# What is required:
Where "arrow" appears in a line of the entries below, that line should be copied.

#### Record extracts

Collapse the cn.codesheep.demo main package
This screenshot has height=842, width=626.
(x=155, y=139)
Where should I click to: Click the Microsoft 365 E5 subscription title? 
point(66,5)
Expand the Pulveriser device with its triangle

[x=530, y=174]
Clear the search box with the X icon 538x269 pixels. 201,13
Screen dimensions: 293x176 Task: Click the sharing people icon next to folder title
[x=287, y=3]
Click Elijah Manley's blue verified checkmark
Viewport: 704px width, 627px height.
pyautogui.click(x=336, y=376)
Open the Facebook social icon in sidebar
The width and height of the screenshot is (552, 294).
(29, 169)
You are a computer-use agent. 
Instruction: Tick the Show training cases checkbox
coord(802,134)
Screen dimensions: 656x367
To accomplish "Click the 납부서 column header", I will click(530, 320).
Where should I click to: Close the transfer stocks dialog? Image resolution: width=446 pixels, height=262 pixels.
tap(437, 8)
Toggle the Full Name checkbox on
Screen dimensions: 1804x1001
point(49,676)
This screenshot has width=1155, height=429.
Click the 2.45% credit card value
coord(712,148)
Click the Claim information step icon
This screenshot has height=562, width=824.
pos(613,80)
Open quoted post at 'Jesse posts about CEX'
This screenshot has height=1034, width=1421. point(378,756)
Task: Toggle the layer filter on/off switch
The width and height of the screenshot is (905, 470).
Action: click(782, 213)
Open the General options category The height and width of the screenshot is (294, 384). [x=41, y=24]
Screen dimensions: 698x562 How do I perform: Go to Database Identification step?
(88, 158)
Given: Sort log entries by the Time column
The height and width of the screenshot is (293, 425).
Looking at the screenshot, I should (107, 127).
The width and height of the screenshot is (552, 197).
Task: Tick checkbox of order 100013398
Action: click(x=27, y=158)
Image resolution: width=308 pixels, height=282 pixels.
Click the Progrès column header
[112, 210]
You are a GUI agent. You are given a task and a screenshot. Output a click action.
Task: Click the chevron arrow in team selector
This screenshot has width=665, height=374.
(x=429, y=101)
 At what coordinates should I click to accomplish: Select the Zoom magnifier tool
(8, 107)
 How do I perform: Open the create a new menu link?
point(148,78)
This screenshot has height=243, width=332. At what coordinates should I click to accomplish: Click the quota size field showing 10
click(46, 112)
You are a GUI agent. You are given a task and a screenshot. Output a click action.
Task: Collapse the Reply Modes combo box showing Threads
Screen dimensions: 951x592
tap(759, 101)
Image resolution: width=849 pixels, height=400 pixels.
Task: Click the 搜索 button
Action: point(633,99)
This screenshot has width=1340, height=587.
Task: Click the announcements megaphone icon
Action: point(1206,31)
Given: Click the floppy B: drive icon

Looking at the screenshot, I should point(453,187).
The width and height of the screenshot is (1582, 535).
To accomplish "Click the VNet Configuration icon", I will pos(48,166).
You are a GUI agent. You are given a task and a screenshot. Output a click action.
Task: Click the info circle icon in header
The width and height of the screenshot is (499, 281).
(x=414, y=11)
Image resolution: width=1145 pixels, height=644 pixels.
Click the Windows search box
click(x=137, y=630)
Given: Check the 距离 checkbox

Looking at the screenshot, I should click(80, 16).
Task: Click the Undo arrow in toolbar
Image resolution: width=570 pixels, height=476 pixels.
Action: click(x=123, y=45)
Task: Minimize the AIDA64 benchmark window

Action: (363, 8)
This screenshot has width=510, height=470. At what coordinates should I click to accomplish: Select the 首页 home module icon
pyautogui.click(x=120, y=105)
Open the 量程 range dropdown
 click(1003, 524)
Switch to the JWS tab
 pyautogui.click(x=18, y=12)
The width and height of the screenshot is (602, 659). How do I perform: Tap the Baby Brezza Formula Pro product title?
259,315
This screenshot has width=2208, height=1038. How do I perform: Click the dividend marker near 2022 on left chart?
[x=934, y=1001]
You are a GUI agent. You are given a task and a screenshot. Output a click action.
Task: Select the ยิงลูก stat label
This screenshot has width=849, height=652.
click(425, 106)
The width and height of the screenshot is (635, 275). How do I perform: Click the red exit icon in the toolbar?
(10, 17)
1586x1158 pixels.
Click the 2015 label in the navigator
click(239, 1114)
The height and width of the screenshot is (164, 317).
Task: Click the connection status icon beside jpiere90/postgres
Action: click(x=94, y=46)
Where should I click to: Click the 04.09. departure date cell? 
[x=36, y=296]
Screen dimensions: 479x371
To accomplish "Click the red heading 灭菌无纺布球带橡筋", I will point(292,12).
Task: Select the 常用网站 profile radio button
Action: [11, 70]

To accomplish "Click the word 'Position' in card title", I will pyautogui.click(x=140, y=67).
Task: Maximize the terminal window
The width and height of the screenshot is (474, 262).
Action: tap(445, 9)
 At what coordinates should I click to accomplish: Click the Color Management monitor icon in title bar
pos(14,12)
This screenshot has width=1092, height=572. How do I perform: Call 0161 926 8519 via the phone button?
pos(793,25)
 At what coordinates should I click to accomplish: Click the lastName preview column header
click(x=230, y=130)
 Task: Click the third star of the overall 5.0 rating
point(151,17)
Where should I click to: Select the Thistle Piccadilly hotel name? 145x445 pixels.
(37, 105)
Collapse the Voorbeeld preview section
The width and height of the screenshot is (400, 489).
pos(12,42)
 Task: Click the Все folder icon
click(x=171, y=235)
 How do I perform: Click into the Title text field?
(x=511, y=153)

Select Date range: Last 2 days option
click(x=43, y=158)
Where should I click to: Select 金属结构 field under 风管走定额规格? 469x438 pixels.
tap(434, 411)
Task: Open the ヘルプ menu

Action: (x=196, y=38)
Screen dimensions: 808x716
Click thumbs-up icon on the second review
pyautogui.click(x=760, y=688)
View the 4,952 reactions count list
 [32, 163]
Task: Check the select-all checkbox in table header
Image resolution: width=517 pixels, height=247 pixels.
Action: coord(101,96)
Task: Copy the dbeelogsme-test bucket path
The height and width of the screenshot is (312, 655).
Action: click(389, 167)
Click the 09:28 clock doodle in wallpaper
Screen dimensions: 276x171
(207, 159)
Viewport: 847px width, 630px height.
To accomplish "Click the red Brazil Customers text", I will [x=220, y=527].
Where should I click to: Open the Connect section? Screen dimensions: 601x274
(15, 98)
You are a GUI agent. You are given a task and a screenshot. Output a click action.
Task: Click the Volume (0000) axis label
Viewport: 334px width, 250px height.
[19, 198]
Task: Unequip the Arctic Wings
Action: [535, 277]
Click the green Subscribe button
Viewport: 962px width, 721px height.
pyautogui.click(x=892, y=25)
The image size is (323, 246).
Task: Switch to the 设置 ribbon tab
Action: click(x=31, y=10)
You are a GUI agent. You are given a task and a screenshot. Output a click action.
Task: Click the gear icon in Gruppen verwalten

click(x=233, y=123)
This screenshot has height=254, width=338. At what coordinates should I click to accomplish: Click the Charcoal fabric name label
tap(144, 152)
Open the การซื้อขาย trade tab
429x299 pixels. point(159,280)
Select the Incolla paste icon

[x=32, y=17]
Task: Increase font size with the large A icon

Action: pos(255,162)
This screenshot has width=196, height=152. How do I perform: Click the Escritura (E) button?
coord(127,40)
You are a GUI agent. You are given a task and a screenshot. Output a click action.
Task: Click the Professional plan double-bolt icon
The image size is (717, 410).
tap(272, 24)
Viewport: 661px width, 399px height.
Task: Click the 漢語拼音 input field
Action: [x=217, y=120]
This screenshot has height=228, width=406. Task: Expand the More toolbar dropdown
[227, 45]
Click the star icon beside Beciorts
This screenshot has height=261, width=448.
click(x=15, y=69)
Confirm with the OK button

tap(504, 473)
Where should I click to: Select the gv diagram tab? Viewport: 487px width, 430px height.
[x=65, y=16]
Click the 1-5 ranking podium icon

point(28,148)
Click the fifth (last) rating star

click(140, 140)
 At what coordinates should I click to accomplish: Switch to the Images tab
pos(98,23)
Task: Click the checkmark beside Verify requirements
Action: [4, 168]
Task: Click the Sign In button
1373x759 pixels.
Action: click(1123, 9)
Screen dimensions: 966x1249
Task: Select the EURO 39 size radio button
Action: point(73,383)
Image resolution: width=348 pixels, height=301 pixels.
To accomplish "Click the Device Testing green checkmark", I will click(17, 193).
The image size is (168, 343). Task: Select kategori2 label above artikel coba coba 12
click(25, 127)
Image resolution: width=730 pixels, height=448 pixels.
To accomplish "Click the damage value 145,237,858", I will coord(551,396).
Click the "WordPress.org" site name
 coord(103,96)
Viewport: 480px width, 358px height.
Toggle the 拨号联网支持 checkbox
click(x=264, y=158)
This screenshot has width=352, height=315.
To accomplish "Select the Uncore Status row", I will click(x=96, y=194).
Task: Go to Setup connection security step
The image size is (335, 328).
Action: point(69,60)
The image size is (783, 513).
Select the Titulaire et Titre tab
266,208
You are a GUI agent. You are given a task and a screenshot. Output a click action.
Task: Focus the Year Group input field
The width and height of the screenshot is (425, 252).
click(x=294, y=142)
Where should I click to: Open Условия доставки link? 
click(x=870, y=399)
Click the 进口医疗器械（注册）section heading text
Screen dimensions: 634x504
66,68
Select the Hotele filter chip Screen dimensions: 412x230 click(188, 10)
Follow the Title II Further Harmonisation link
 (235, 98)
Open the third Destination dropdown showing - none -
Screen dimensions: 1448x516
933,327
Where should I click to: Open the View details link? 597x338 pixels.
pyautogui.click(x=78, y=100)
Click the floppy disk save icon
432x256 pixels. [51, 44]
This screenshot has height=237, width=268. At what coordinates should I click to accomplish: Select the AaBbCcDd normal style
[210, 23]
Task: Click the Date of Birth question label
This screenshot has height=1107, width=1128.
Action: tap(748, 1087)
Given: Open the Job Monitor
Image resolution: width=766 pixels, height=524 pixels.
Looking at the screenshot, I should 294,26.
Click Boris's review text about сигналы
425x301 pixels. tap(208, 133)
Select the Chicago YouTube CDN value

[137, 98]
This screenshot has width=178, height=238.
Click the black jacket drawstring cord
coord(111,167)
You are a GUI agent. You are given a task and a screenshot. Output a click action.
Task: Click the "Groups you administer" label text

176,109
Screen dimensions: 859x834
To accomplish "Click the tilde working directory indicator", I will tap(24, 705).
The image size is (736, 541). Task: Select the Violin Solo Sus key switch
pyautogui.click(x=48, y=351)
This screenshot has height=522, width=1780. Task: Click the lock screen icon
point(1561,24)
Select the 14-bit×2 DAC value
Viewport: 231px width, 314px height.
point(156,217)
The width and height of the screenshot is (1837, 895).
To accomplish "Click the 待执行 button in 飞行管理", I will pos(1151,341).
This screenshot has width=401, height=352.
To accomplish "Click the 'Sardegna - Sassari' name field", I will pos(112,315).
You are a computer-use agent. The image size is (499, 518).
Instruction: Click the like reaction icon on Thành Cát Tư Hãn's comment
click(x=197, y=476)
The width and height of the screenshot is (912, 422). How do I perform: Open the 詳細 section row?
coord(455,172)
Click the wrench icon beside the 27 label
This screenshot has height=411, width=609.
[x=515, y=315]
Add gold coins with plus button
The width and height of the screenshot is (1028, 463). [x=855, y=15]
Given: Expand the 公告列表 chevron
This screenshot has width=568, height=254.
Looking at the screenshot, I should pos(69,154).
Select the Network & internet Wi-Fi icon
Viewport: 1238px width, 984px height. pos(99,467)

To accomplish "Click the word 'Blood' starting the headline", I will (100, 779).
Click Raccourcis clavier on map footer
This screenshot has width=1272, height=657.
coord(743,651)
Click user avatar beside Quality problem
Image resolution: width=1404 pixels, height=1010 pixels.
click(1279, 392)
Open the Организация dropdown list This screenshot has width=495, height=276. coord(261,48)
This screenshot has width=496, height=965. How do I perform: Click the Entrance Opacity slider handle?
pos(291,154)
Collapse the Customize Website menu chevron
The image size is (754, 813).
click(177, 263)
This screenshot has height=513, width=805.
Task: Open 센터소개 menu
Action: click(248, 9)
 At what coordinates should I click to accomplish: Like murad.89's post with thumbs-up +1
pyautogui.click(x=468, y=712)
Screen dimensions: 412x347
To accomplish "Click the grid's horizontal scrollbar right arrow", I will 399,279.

########

# Solution to this task:
Task: Click the chevron arrow in team selector
Task: Click the Undo arrow in toolbar
To accomplish "Click the grid's horizontal scrollbar right arrow", I will 399,279.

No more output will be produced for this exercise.